→ **PROVIDED MATERIAL**:

--- --- ---

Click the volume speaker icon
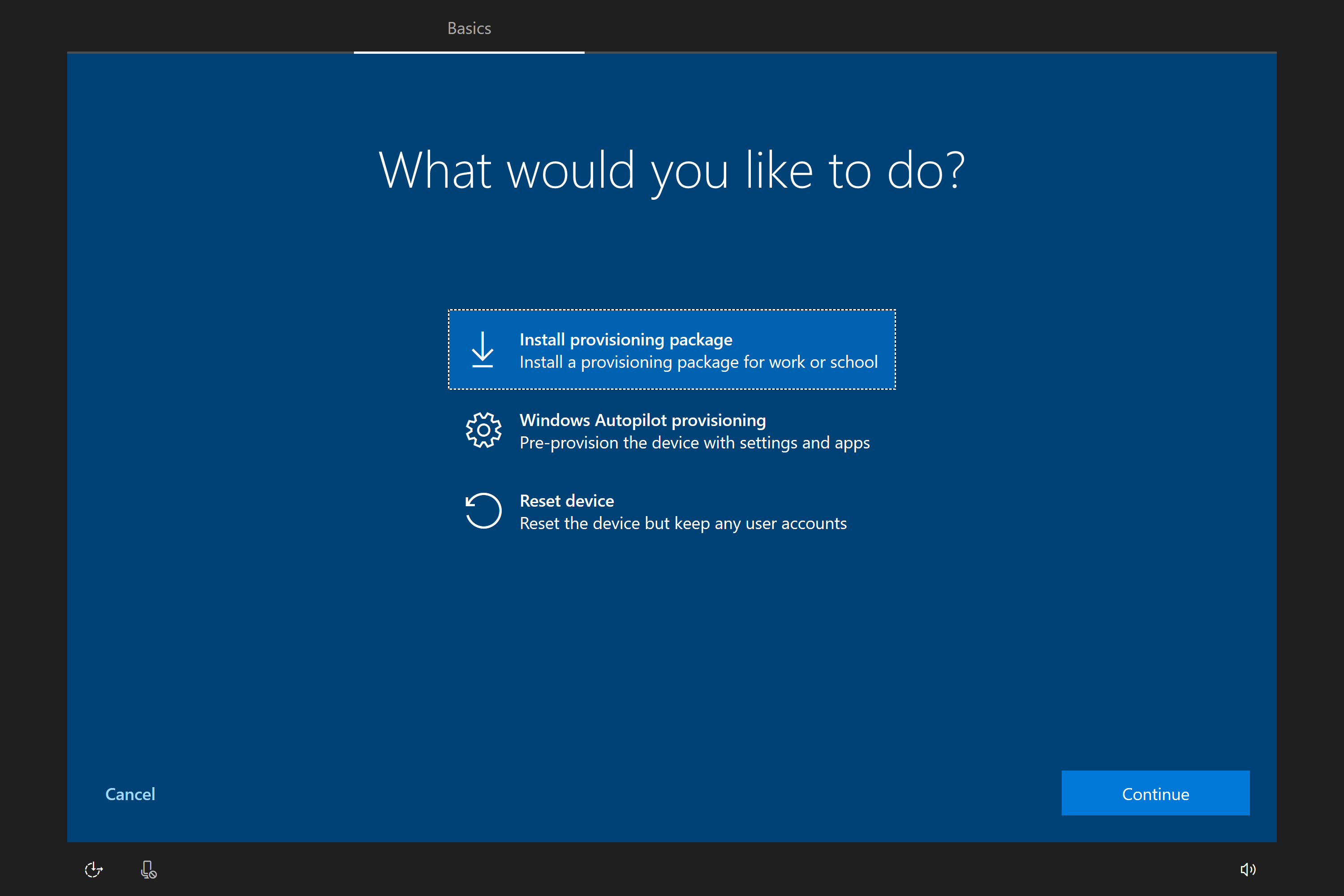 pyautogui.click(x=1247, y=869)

--- --- ---

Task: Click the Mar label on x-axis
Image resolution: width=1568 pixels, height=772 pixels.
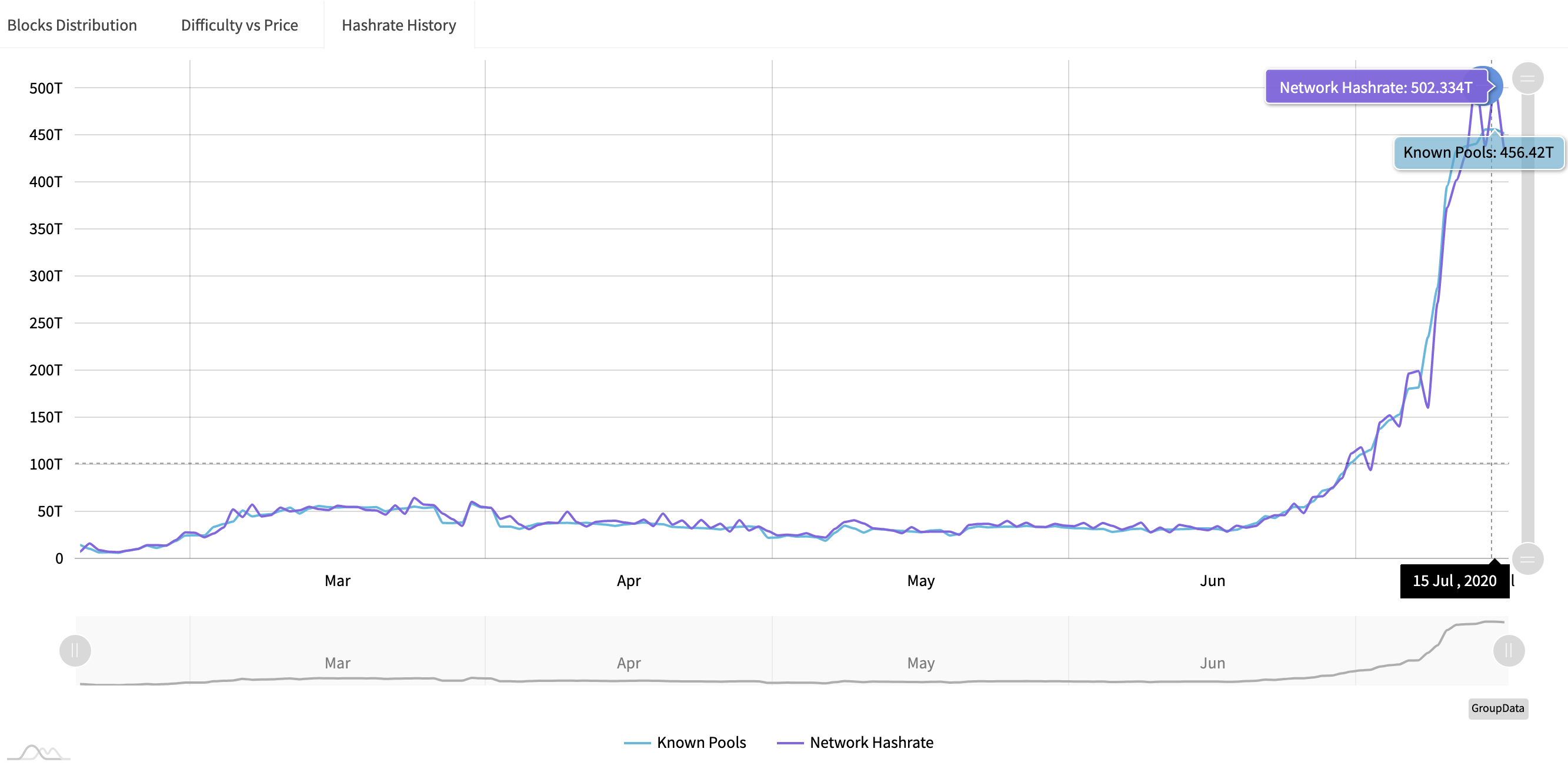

--- --- ---

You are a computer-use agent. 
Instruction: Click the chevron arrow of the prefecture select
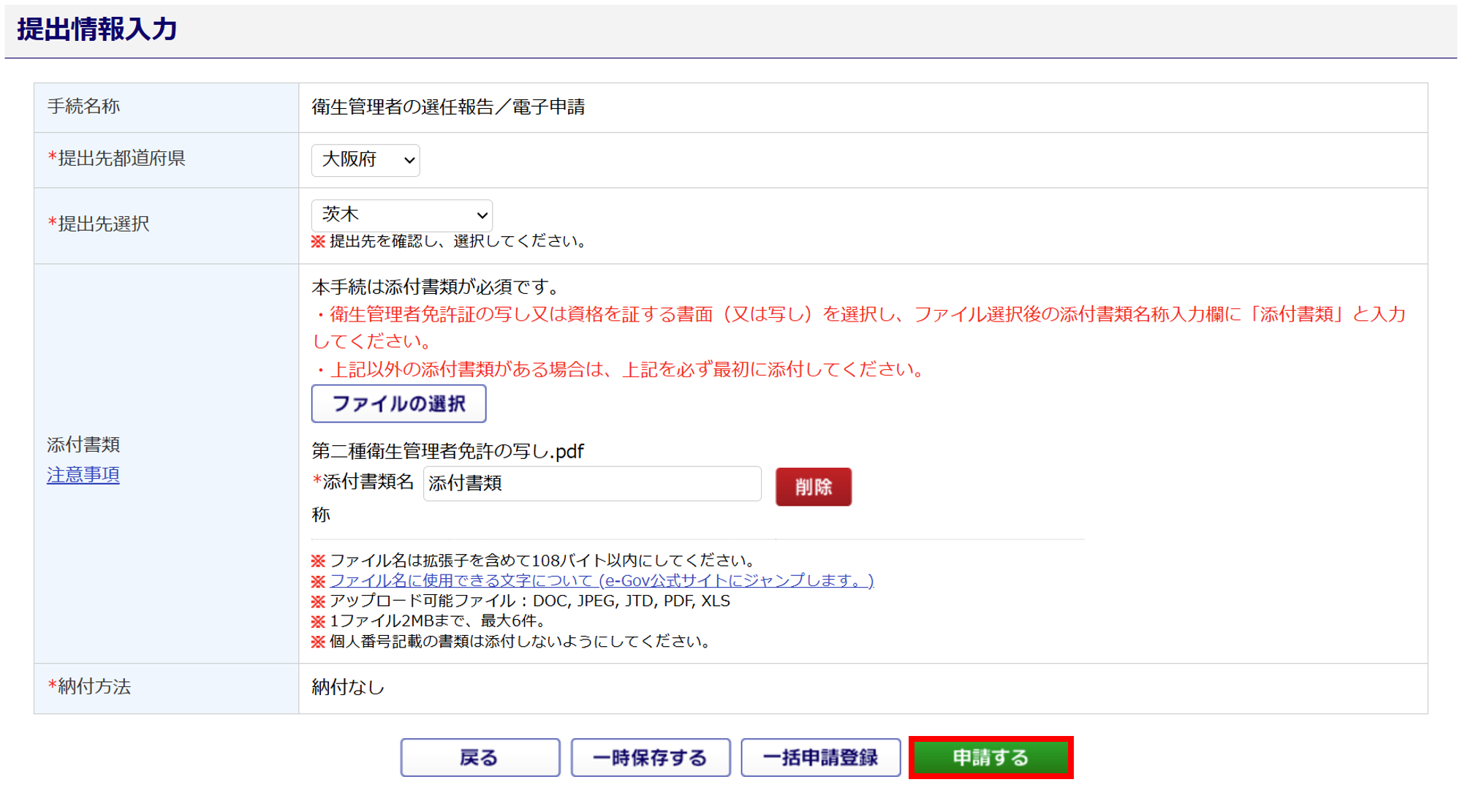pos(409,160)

--- --- ---

→ **WHAT THE TASK REQUIRES**: What are the lines above, starting at the one with "Task: Click the Mar label on x-axis" and ending at the one with "Image resolution: width=1568"? Give them again exactly, and only them.

→ **WORKED SOLUTION**:
Task: Click the Mar label on x-axis
Image resolution: width=1568 pixels, height=772 pixels.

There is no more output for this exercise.